KEEN's Kicks Go (Really) Old School With Vintage Vulcanization Machines

The rubber vulcanization process involved with making shoes can be smelly and inefficient. Vulcanization with sulfur requires high temperatures, long heating periods--and that nasty chemical smell. So Portland, Ore., based footwear company KEEN decided to try something new with its Santiago Collection of shoes: they're bringing back Desma's hand-operated direct vulcanization machines. The only catch is that these machines haven't been made for 60 years.

Desma's German-made machines stopped being manufactured because of the arrival of quicker chemical vulcanization processes.
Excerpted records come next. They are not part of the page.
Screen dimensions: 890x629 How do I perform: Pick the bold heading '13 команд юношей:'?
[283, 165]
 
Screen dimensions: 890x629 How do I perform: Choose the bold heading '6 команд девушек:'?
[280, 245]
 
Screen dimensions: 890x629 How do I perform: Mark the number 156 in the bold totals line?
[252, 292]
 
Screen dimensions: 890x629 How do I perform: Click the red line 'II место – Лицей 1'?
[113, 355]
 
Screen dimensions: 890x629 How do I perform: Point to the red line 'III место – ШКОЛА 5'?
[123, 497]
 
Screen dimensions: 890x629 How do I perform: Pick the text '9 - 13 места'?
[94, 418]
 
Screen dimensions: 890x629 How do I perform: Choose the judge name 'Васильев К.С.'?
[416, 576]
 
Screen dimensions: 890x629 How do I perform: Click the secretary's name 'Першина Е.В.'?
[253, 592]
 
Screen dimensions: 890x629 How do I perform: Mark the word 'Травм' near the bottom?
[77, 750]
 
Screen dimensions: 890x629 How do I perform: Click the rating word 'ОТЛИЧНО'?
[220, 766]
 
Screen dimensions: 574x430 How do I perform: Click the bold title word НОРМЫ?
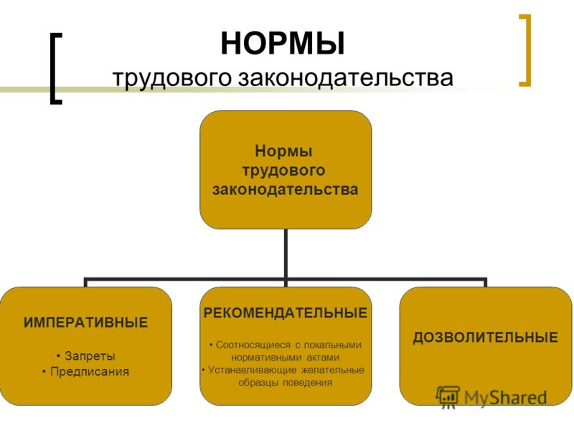click(283, 44)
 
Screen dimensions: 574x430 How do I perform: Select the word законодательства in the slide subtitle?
click(346, 78)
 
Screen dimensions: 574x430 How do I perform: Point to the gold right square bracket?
click(525, 50)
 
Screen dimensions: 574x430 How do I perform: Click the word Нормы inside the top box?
click(283, 151)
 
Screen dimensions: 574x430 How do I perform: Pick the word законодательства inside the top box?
click(285, 189)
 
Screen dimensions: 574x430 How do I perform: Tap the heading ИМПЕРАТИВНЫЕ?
click(85, 322)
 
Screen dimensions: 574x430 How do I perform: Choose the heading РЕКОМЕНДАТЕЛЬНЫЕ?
click(285, 313)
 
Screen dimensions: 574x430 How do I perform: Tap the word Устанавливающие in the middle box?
click(253, 370)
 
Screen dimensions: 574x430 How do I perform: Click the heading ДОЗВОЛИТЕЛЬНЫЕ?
click(486, 338)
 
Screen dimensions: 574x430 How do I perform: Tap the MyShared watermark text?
click(505, 398)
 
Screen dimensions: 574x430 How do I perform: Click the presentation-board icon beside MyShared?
click(448, 397)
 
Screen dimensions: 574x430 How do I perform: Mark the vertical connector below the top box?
click(286, 254)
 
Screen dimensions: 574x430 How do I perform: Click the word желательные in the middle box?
click(332, 370)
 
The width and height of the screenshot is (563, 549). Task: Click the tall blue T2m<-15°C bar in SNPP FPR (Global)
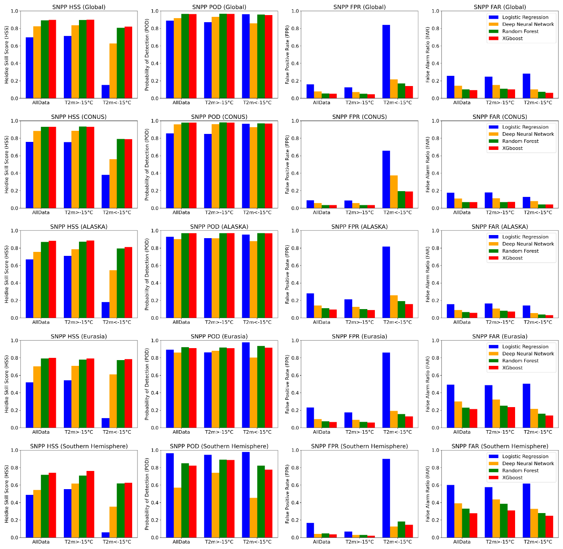(386, 62)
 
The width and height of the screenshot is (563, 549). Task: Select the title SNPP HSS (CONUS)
(79, 117)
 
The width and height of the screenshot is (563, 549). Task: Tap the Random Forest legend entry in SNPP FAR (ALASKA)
(520, 251)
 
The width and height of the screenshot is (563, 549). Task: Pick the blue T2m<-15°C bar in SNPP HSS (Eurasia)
(105, 423)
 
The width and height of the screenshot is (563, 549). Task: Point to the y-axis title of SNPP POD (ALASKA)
(147, 274)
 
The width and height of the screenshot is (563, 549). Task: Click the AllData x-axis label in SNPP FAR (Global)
(461, 103)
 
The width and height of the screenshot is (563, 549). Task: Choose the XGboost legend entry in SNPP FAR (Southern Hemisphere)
(512, 478)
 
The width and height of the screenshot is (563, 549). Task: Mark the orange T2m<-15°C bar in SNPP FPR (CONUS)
(394, 192)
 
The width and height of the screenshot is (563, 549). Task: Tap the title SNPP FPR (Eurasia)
(359, 337)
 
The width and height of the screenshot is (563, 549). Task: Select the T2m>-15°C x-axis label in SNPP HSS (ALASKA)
(79, 322)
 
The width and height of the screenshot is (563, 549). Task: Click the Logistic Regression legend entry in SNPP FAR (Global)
(525, 17)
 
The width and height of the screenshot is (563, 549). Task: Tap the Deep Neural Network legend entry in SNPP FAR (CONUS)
(528, 134)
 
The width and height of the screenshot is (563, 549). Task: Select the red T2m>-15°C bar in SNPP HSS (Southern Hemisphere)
(90, 504)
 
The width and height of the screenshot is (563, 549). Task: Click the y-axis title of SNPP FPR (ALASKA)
(287, 274)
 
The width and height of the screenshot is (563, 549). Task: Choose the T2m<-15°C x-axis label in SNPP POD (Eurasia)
(257, 432)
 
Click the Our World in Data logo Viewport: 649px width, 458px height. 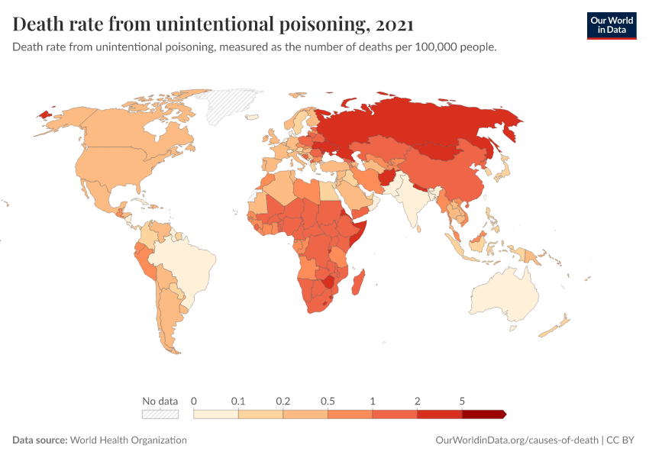(x=612, y=25)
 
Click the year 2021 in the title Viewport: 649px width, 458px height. (x=394, y=24)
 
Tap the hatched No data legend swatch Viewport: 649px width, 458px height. (x=160, y=414)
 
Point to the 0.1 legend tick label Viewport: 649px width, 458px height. (x=238, y=401)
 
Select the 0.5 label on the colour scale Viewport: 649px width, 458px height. (x=328, y=401)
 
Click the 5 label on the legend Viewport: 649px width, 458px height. (x=462, y=401)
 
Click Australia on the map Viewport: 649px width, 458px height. (x=504, y=294)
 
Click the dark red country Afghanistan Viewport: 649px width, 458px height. (x=386, y=178)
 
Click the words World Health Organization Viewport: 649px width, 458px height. (x=129, y=440)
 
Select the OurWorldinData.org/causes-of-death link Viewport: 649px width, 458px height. (x=516, y=440)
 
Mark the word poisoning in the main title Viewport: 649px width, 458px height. (x=312, y=24)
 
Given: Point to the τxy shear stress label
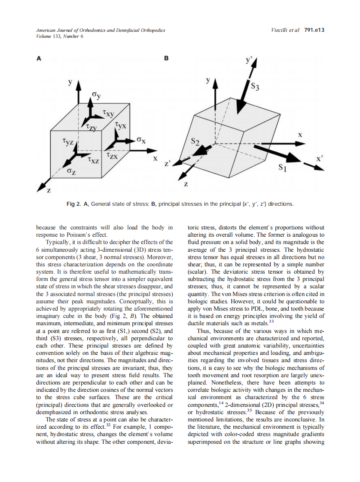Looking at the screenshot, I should (108, 114).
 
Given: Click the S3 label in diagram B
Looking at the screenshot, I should (255, 88).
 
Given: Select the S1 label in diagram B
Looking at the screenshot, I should (282, 168).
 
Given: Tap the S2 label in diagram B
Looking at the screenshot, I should (196, 141).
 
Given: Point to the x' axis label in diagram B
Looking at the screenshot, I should (319, 159).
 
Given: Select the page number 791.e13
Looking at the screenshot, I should (314, 30).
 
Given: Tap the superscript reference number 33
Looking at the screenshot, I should (271, 321).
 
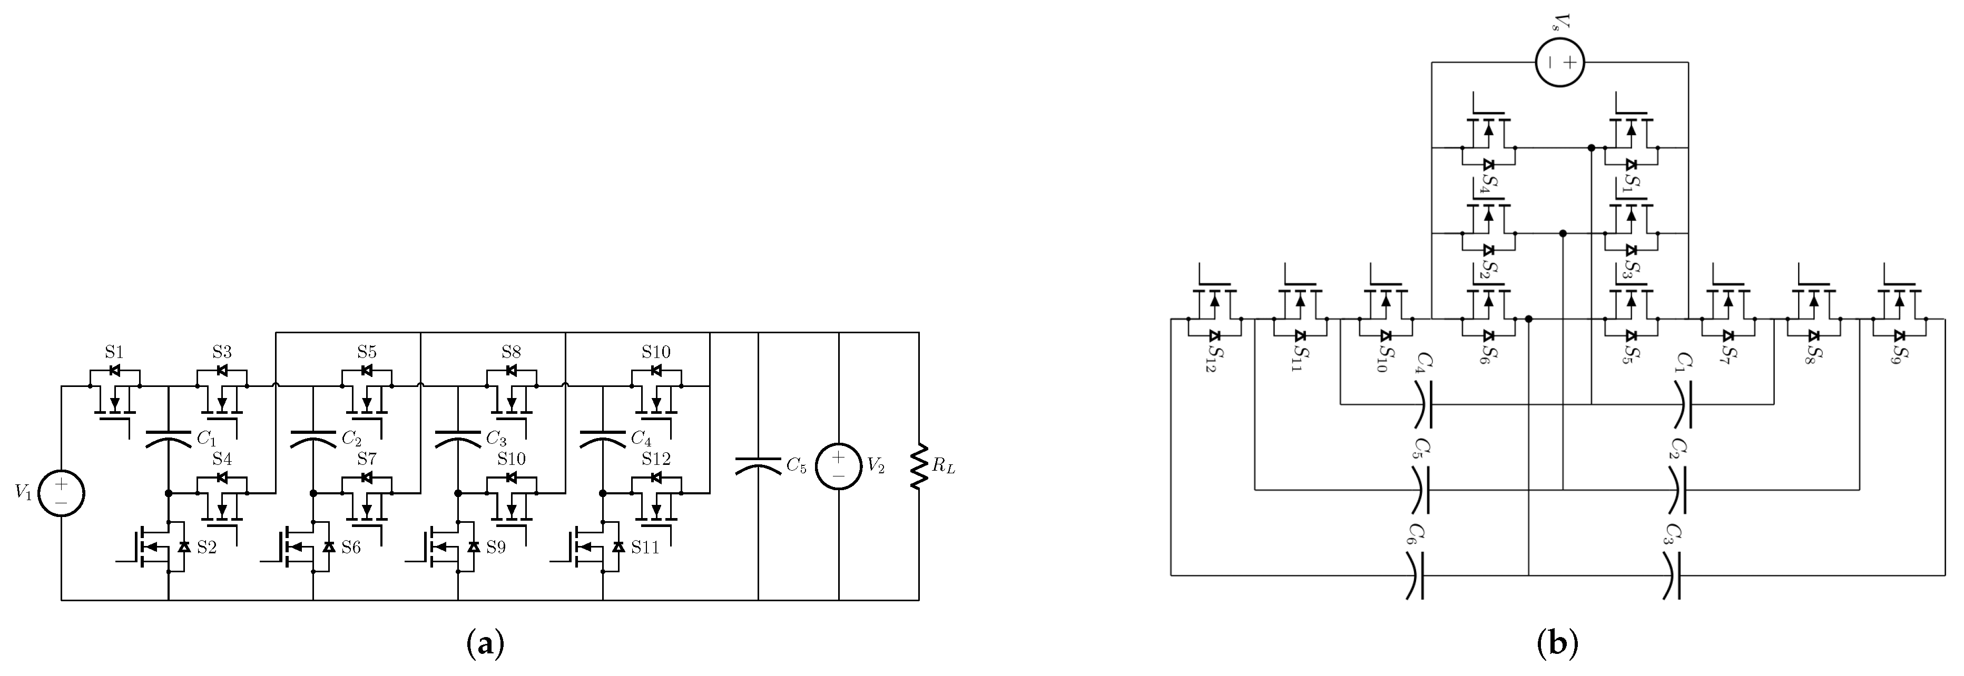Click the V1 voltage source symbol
point(61,493)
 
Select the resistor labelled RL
point(919,466)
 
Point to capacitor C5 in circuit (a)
point(758,465)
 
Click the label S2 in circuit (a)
point(207,546)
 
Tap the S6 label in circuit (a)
point(351,546)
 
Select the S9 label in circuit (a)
point(496,546)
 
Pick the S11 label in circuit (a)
point(645,546)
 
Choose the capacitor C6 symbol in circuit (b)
point(1415,575)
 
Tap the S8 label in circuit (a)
point(511,352)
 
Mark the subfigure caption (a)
point(485,644)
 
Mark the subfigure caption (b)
point(1556,644)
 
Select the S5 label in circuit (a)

But KEEN CEO James Curleigh went on a worldwide hunt to find them--in part because the hand-cranked machines make for a healthier environment for workers. 

"With these machines, the shoes don't smell at all," explains Linda Tom, KEEN's marketing manager. 

The Desma machines are the size of a small dryer, and can make shoes in a couple of minutes using heat and pressure to directly attach rubber to the canvas on KEEN shoes. It's a little bit slower than more modern vulcanization methods, but it's also more hands on--one machine makes the shoe, instead of having it sent along a production line.

Now that KEEN has refurbished dozens of Desma machines, the products have been sent to KEEN's new factory in the Dominican Republic for use. "The Dominican Republic has a long history of shoemaking, but factories are at low capacity or are not being used at all. We wanted to revitalize that [history]," says Tom.

The Santiago Collection goes on sale next year.